OpenAI is facing industry-wide ridicule after executives falsely claimed GPT-5 had solved previously unsolved mathematical problems. The controversy erupted when VP Kevin Weil's now-deleted tweet claiming breakthrough discoveries was exposed as a fundamental misunderstanding of what constitutes an 'unsolved' problem, prompting harsh criticism from competitors and mathematicians alike.
OpenAI just handed its competitors the perfect ammunition. The company's latest embarrassment started when VP Kevin Weil posted what he thought was a victory lap on social media, claiming GPT-5 had "found solutions to 10 (!) previously unsolved Erdős problems and made progress on 11 others."
The post, which Weil has since deleted, sent ripples through the AI community - but not the kind OpenAI was hoping for. Meta's Chief AI Scientist Yann LeCun quickly pounced, describing the situation as being "hoisted by their own GPTards," while Google DeepMind CEO Demis Hassabis simply called it "embarrassing."
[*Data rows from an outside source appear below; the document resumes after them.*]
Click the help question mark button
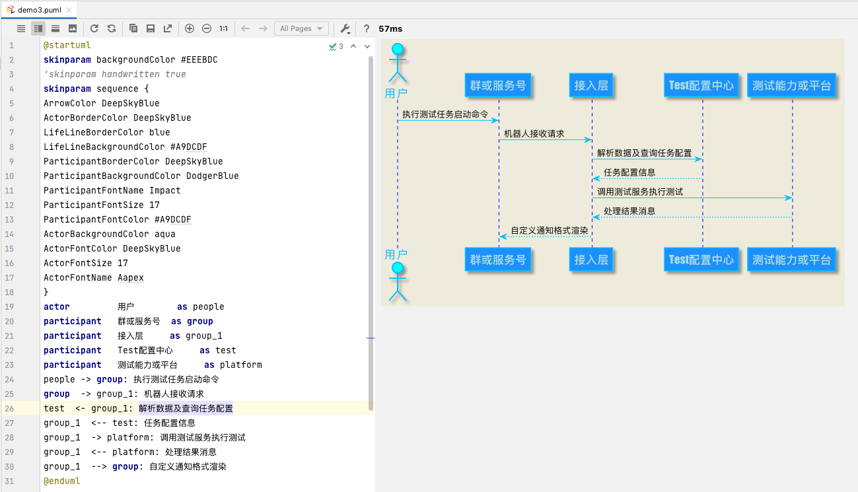 [x=366, y=28]
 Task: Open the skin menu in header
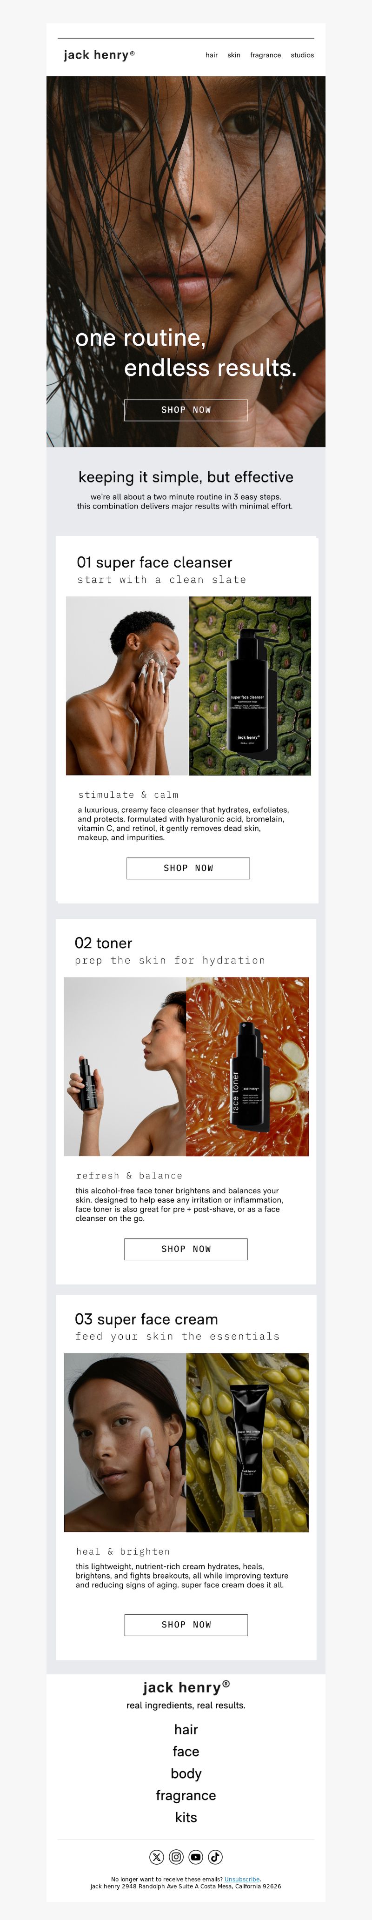(x=234, y=55)
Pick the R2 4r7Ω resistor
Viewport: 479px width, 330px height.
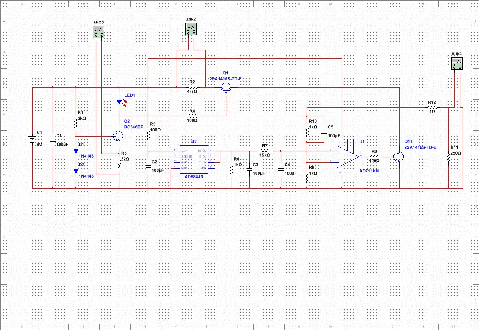coord(192,88)
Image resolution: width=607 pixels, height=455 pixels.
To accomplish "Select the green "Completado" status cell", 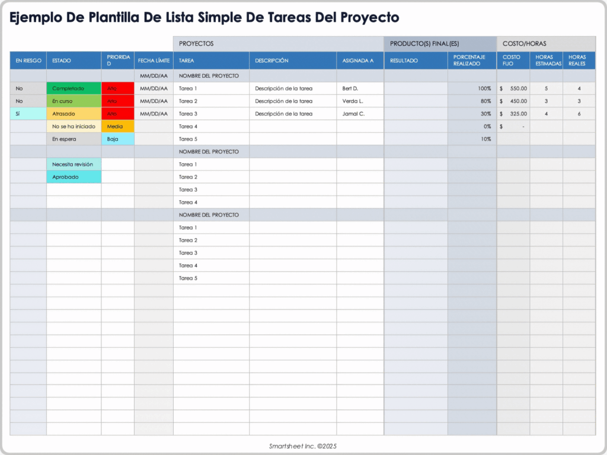I will tap(74, 88).
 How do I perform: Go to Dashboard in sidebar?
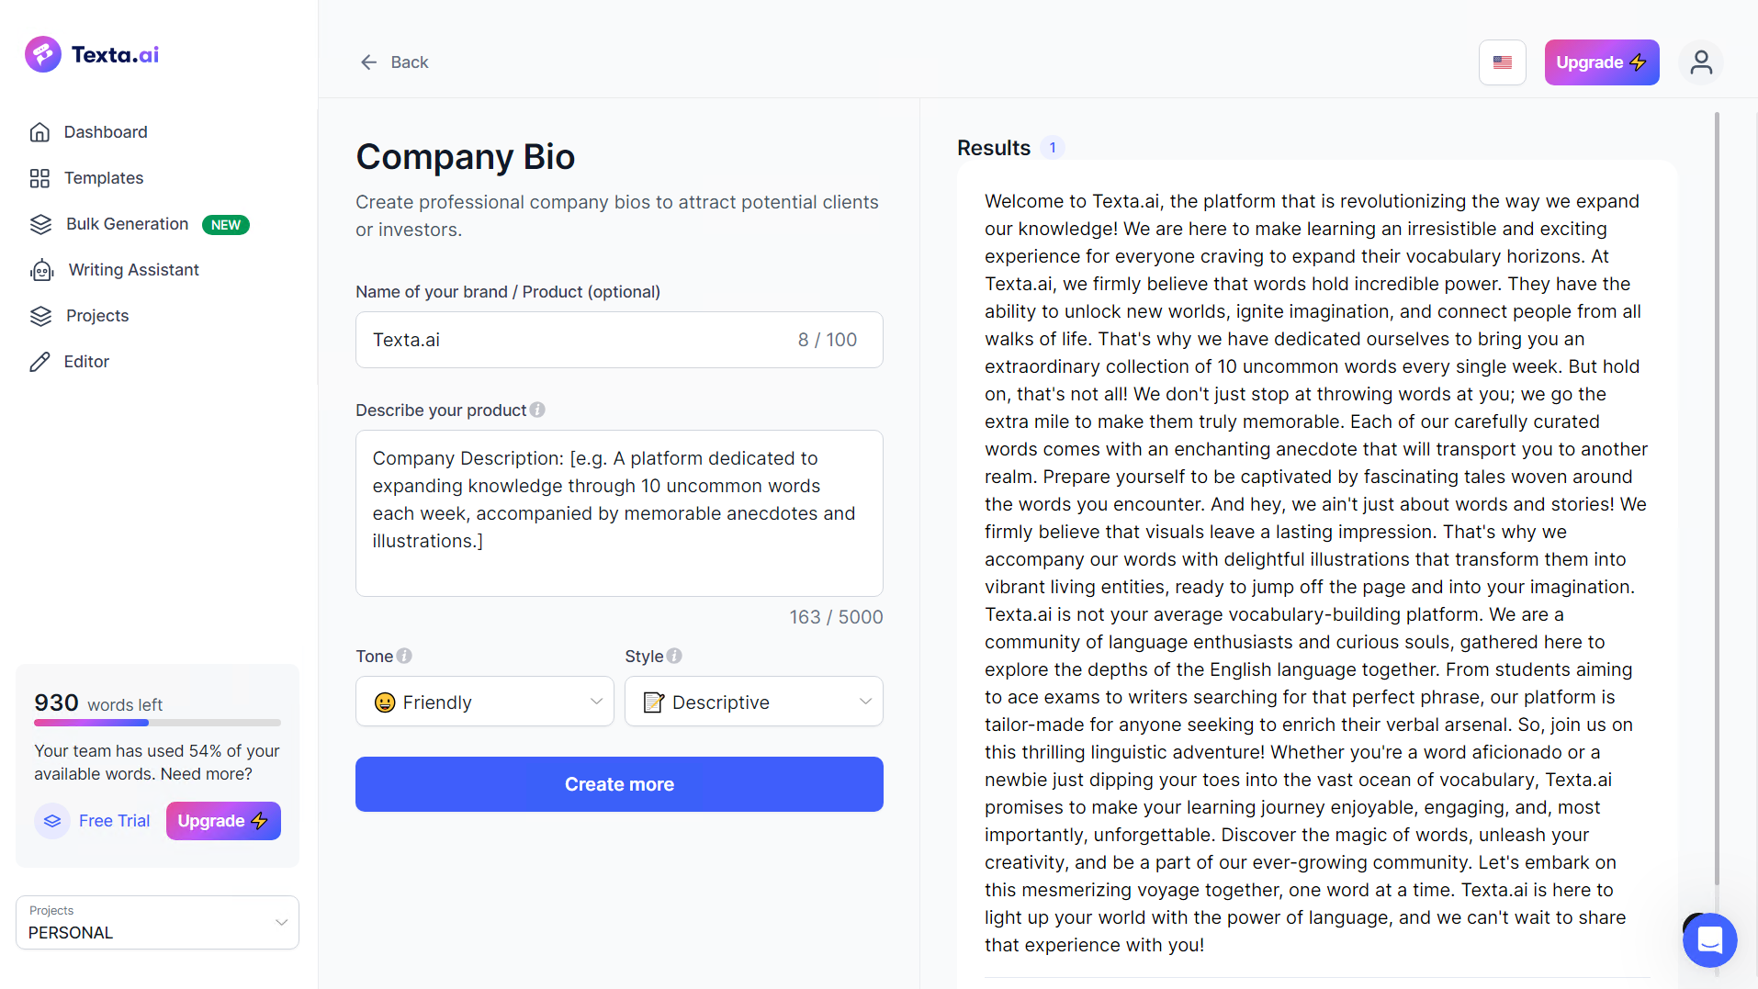[105, 132]
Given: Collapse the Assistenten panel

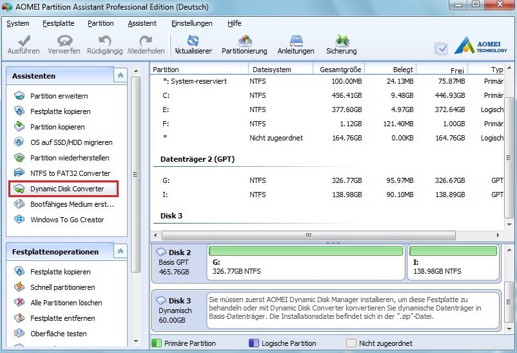Looking at the screenshot, I should [120, 76].
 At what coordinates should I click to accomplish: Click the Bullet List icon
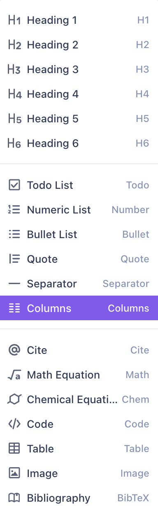tap(14, 234)
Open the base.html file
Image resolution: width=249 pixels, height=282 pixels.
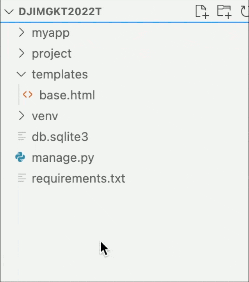(67, 95)
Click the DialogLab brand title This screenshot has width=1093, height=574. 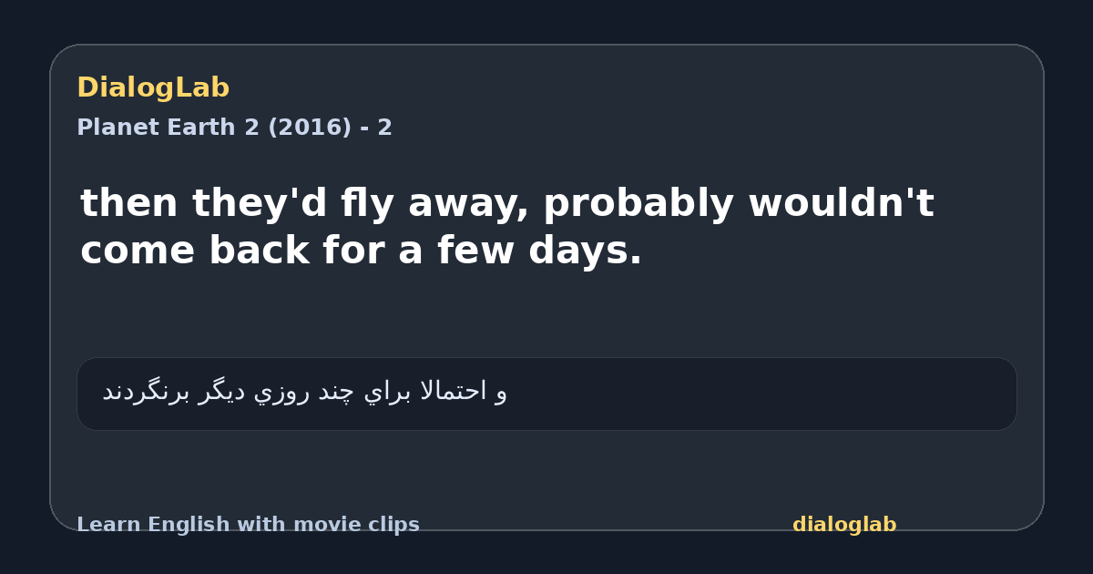click(153, 88)
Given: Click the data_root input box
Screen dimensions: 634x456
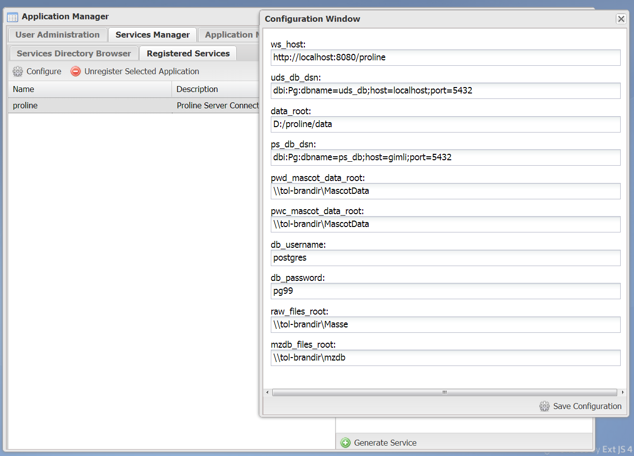Looking at the screenshot, I should (445, 124).
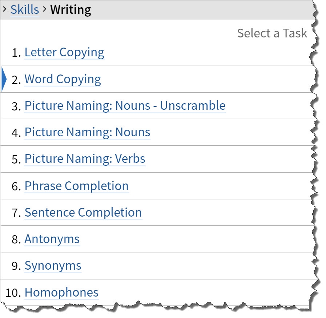Click the chevron before the Skills breadcrumb
This screenshot has width=326, height=318.
(x=4, y=9)
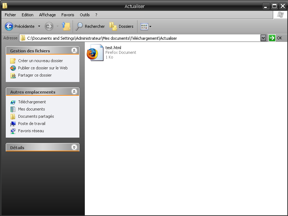Click the Précédente back arrow icon

tap(9, 26)
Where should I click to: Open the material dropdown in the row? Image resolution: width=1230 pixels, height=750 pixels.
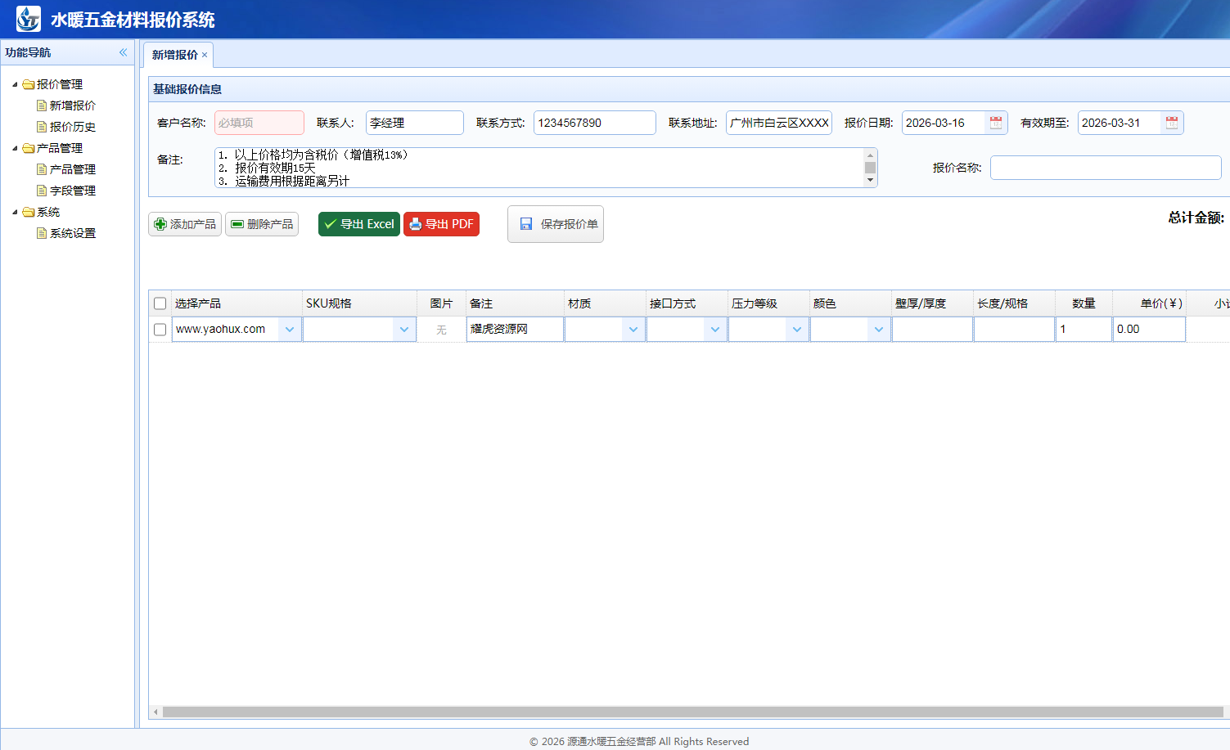(x=633, y=330)
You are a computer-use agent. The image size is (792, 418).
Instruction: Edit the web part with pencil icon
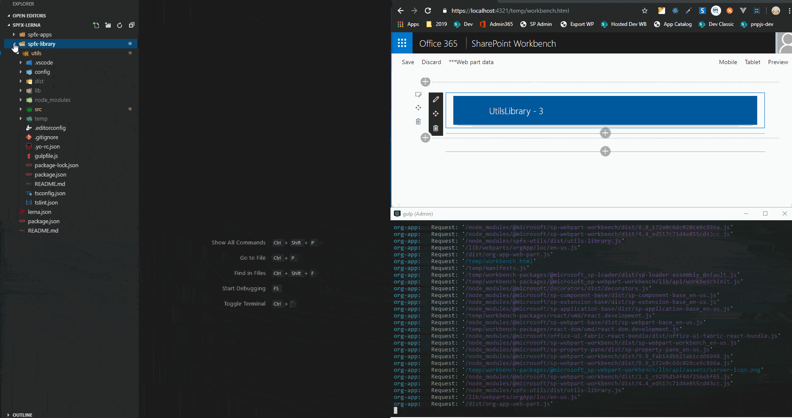point(435,99)
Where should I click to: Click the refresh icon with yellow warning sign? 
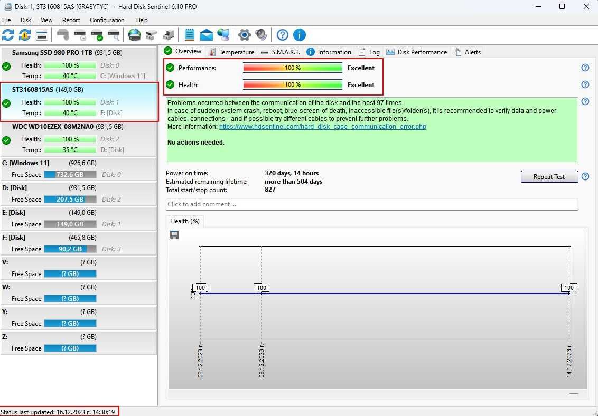tap(25, 35)
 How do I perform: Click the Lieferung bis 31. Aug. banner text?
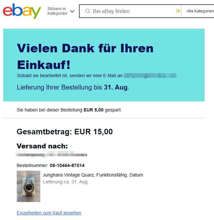tap(73, 87)

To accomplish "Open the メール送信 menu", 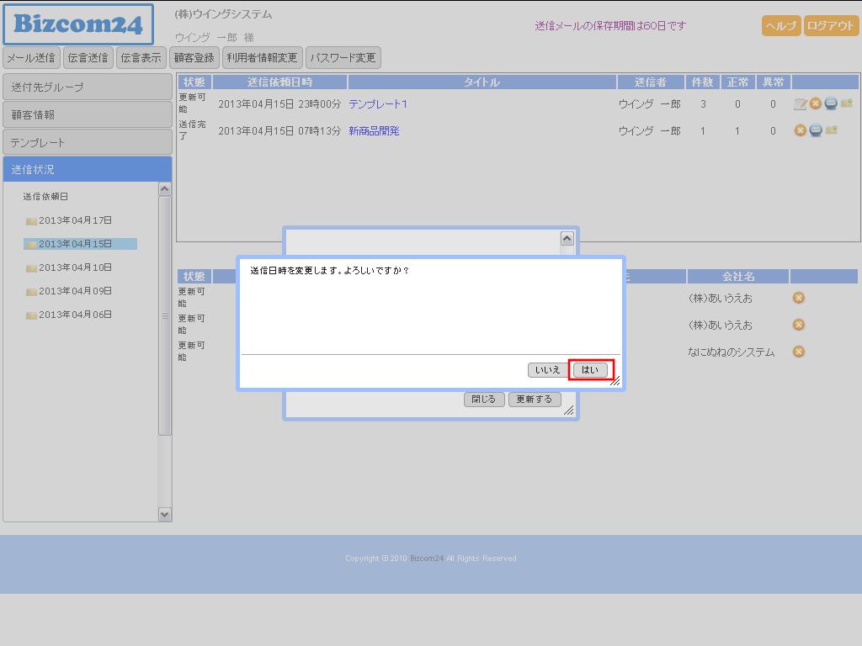I will (x=31, y=58).
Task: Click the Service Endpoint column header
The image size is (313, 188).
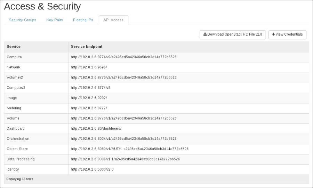Action: 87,47
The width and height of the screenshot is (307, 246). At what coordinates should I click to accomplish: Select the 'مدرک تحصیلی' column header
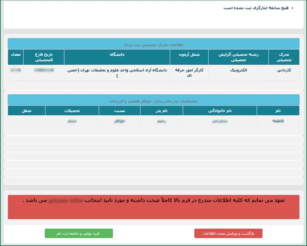(x=283, y=57)
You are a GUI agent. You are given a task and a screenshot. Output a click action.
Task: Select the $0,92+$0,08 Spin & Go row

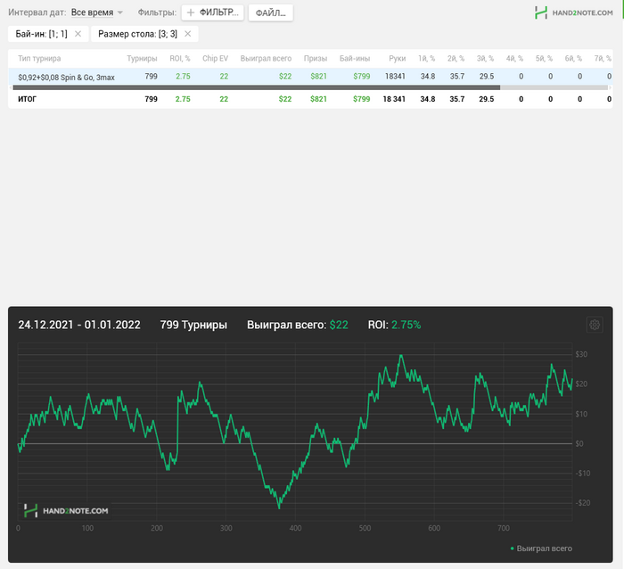coord(66,77)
The reality behind the claims is far more mundane than revolutionary. Mathematician Thomas Bloom, who maintains the authoritative Erdős Problems website, explained that the problems weren't actually "unsolved" in the traditional sense. When Bloom lists a problem as "open" on his site, it simply means "I personally am unaware of a paper which solves it" - not that the mathematical community considers it an active research frontier.
"GPT-5 found references, which solved these problems, that I personally was unaware of," Bloom clarified, delivering what amounts to a devastating correction to OpenAI's narrative. In other words, the AI didn't crack any mathematical mysteries - it just did some literature searches that turned up papers Bloom hadn't catalogued yet.
The situation became more awkward when OpenAI researcher Sebastien Bubeck tried to salvage the claims. After acknowledging that "only solutions in the literature were found," he attempted to spin this as still noteworthy, arguing "I know how hard it is to search the literature." The defense fell flat with critics who noted that sophisticated literature search is hardly the breakthrough capability OpenAI has been promising with its next-generation models.
This incident reflects a broader pattern in the AI industry where companies race to announce capabilities that sound more impressive than they actually are. The Erdős problems, named after prolific mathematician Paul Erdős, represent genuine mathematical challenges - making the false claims particularly damaging to OpenAI's scientific credibility.
The competitive dynamics are impossible to ignore. Meta and Google have been locked in an AI arms race with OpenAI, and both companies' leaders seized on this stumble to undercore their rival's credibility gap. LeCun's pointed "GPTards" comment represents some of the harshest public criticism yet from a major AI researcher about OpenAI's marketing approach.
For OpenAI, the timing couldn't be worse. The company has been positioning GPT-5 as a major leap forward in reasoning capabilities, particularly in mathematical and scientific domains. These false breakthrough claims now cast doubt on other performance metrics and capabilities the company has promoted.
The mathematical community's response has been swift and unforgiving. When researchers who maintain authoritative problem databases publicly correct your claims, it sends a clear signal that the scientific rigor behind your announcements is questionable.
What makes this particularly damaging is how easily verifiable the claims were. Unlike subjective assessments of AI creativity or reasoning, mathematical problem-solving has clear benchmarks and established literature. The fact that OpenAI executives didn't verify their claims against these standards before going public suggests concerning gaps in their validation processes.
This mathematical misstep reveals deeper issues about accountability and scientific rigor in AI development. When industry leaders make easily disprovable claims about breakthrough capabilities, it undermines trust in legitimate AI advances and gives ammunition to critics questioning the entire field's credibility. For OpenAI, the lesson is clear: in an industry built on technological precision, marketing precision matters just as much.